Но Юра не спрашивал. Я встал, чтобы уйти от парабеллума и вышел на двор. Это было несколько неудобно. Конечно, мы были арестованными и конечно не надо было ставить наших хозяев в неприятную необходимость сказать мне: «Ну, уж вы, пожалуйста, не разгуливайте. В сенцах спал пес и сразу на меня окрысился. Маленький пограничник сонно вскочил, попридержал пса, посмотрел на меня сочувственным взглядом – я думаю, вид у меня был совсем сумасшедший – и снова улегся спать. Я сел на пригорке над озером и неистово курил всю ночь. Бледная северная заря поднялась над тайгой. С того места, на котором я сидел, еще видны были леса русской земли, в которых гибли десятки тысяч русских – невольных насельников Беломорско-Балтийского комбината и прочих в этом же роде.
Было уже совсем светло. Из какого-то обхода вернулся патруль, посмотрел на меня, ничего не сказал и прошел в дом. Через полчаса вышел начальник заставы, оглядел меня сочувственным взглядом, вздохнул и пошел мыться к колодцу. Потом появился и Юра; он подошел ко мне и осмотрел меня критически:
– Как-то не верится, что все это уже сзади. Неужели, в самом деле драпанули?
И потом, заметив мой кислый вид, утешительно добавил:
– Знаешь, у тебя сейчас просто нервная реакция. Отдохнешь – пройдет.
– А у тебя?
Юра пожал плечами.
– Да как-то действительно думал, что будет иначе. Немцы говорят. Bleibe in Lande und naehre dich reichlich.
– Так что же? Может быть, лучше было оставаться?
– Э, нет. Ко всем чертям. Когда вспоминаю подпорожсккй УРЧ, БАМ, детишек – и сейчас еще словно за шиворот холодную воду льют. Ничего. Не раскисай, Ва.

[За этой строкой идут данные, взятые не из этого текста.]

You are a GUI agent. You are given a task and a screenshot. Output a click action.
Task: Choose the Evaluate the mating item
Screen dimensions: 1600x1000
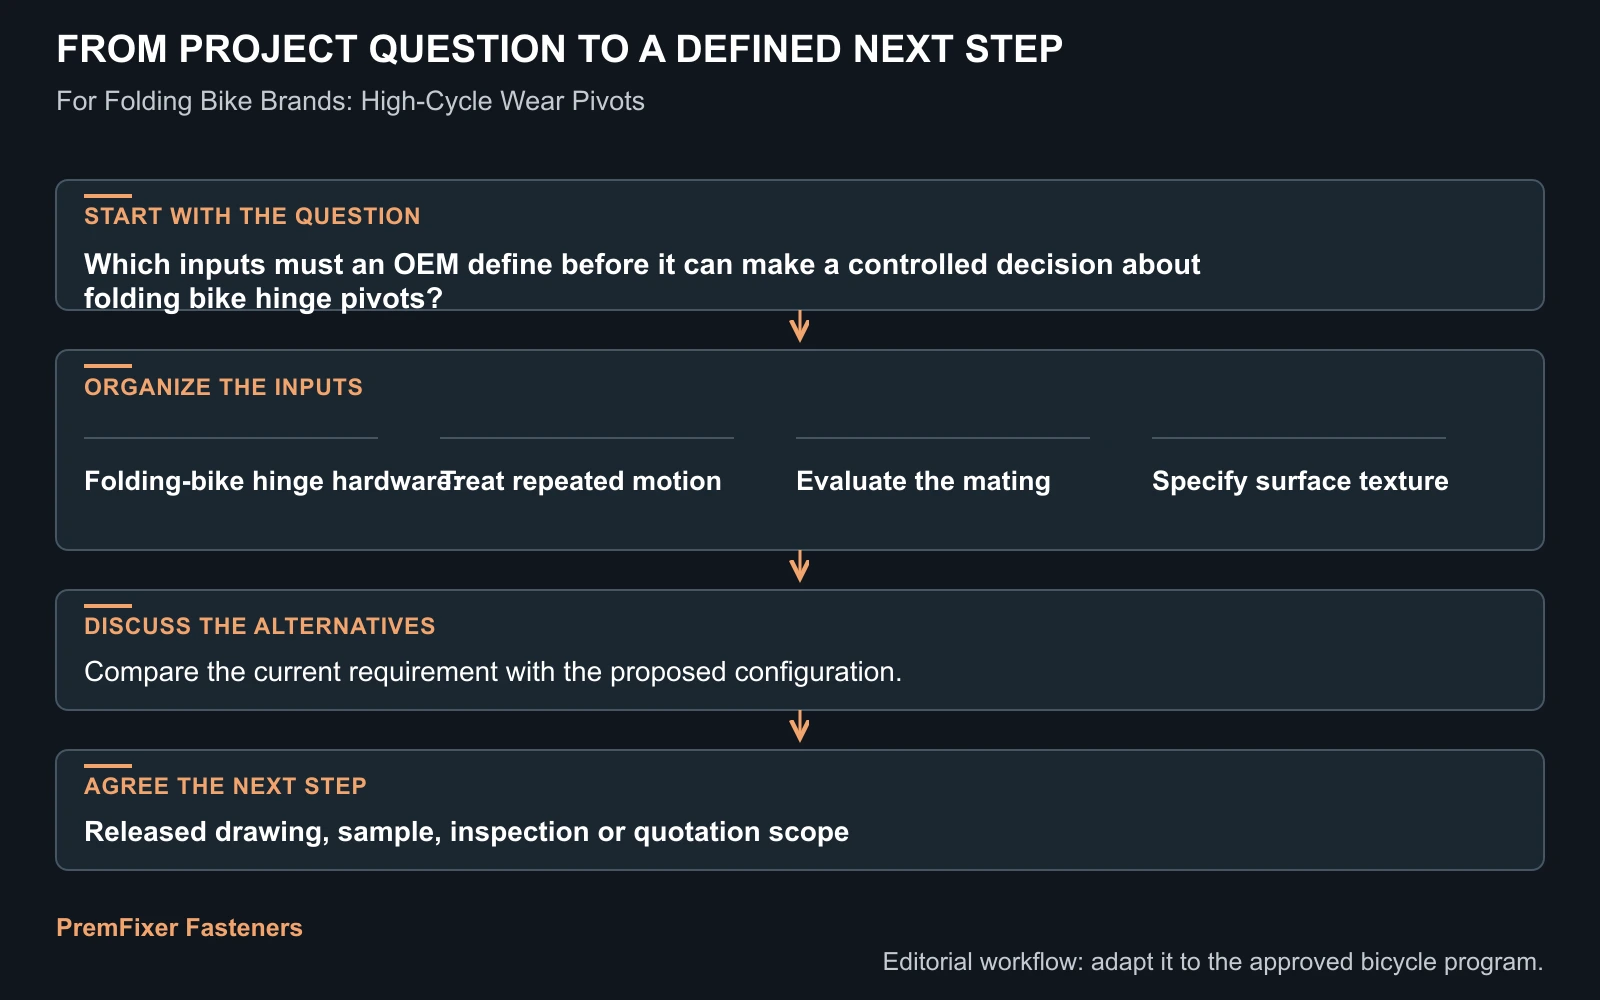point(923,481)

Нас снова накормили до отвала. Потом все население заставы жало нам руки и под конвоем тех же двух пограничников, которые встретили нас в лесу, мы двинулись куда-то пешком. В версте от заставы на каком-то другом озере оказалась моторная лодка, в которую мы и уселись все четверо. Снова лабиринты озер, протоков, речонок. Снова берега, покрытые тайгой, болотами, каменные осыпи, завалы бурелома на вершинах хребтов. Юра посмотрел и сказал: «Брр! Больше я по этим местам не ходок. Даже смотреть не хочется».